The beautiful country, which said it wants no racism and apartheid, has now turned racist against our foreign neighbours. Blacks are killing one another, it's no longer white against black. The country which sent lot of people into exile during apartheid now is chasing out others who have come into exile in South Africa. People who have worked hard to create their own business, their businesses are vandalized like unused metal scrap, while others quit their jobs and return to their country to start afresh. It is pity for people who were born dark black in South Africa because they are mistaken as foreigners, and beaten by the so-called South Africans. If you are Tsonga like myself, I feel pity for you! You might find yourself on the bus to Mozambique because Tsonga people are believed to be originally from Mozambique; others' homes are vandalized. Some people are chased from the places they called home and now live in tents, in the cold. Others are killed and tortured with fire like chicken meat. Those who escaped poverty from their country, and thought they would live a better life in a South Africa of "no racism," are going back to poor countries.
Those who choose to stay sleep with only one eye closed, fearing that they will be killed. Their sin to South Africans is "taking away our jobs." Which jobs? Cleaning gardens or working on the farms? It started in one village, now it is all over the country. What amazes me is there are lot of white foreigners in the country who work very well, but I never have heard that there is a single one who has been attacked.

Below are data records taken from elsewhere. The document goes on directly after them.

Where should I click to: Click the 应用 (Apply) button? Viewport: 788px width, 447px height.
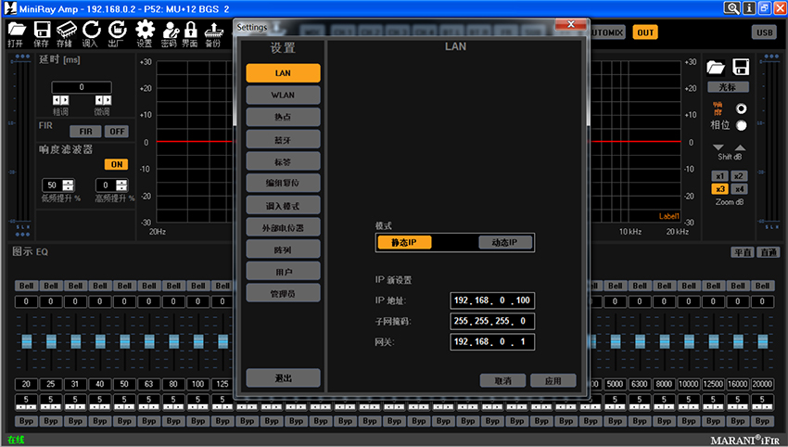point(553,380)
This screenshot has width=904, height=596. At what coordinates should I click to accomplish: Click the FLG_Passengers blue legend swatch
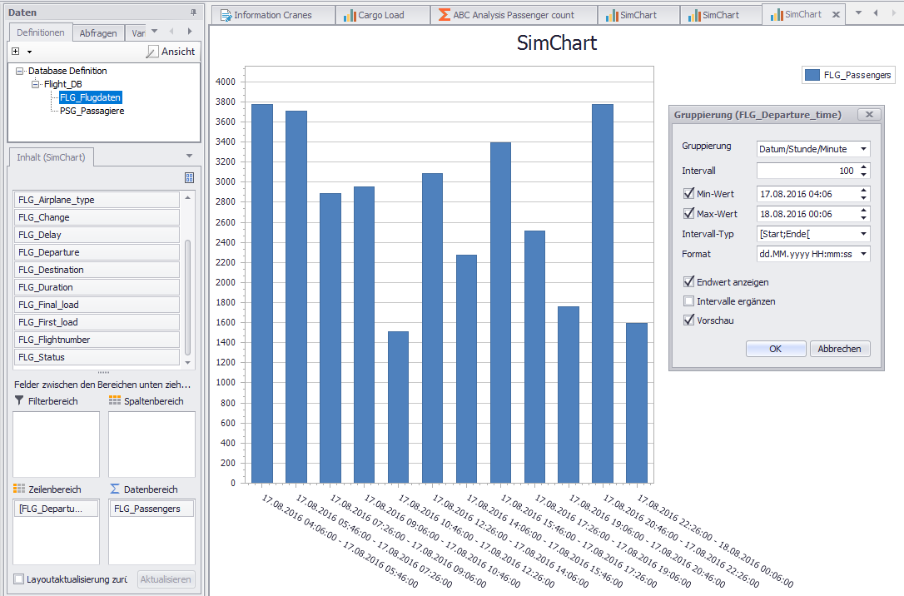pos(812,75)
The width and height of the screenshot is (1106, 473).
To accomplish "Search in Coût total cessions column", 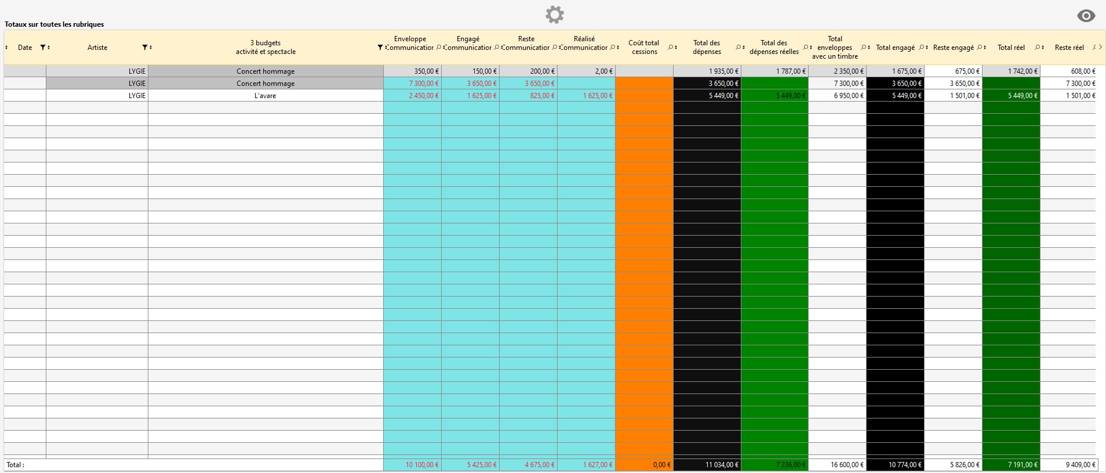I will (670, 48).
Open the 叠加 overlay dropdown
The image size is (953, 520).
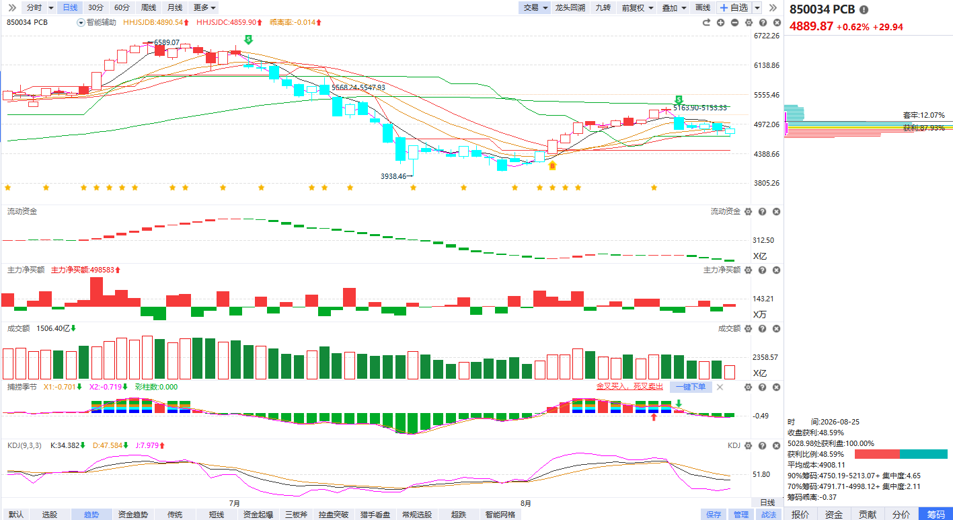674,7
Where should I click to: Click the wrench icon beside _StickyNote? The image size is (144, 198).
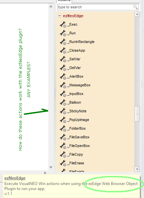63,111
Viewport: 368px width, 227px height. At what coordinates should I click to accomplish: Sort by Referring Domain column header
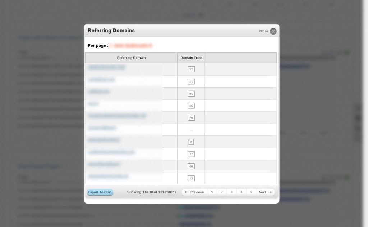[x=131, y=58]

I ask myself, is this the South Africa that fought hard for freedom for many years? Is it still the same country, which is going to host the World Cup in 2010? Is it the country that is going to accept lot of foreigners from around the globe? Is South Africa ever going to be a better place for all? Is it wrong for me to be Tsonga? Is it the end of the world? One thing which will remained unchanged is, xenophobia or not, I will always be proud to be Tsonga. I will speak my language loud everywhere I go. I am human like anyone in the world.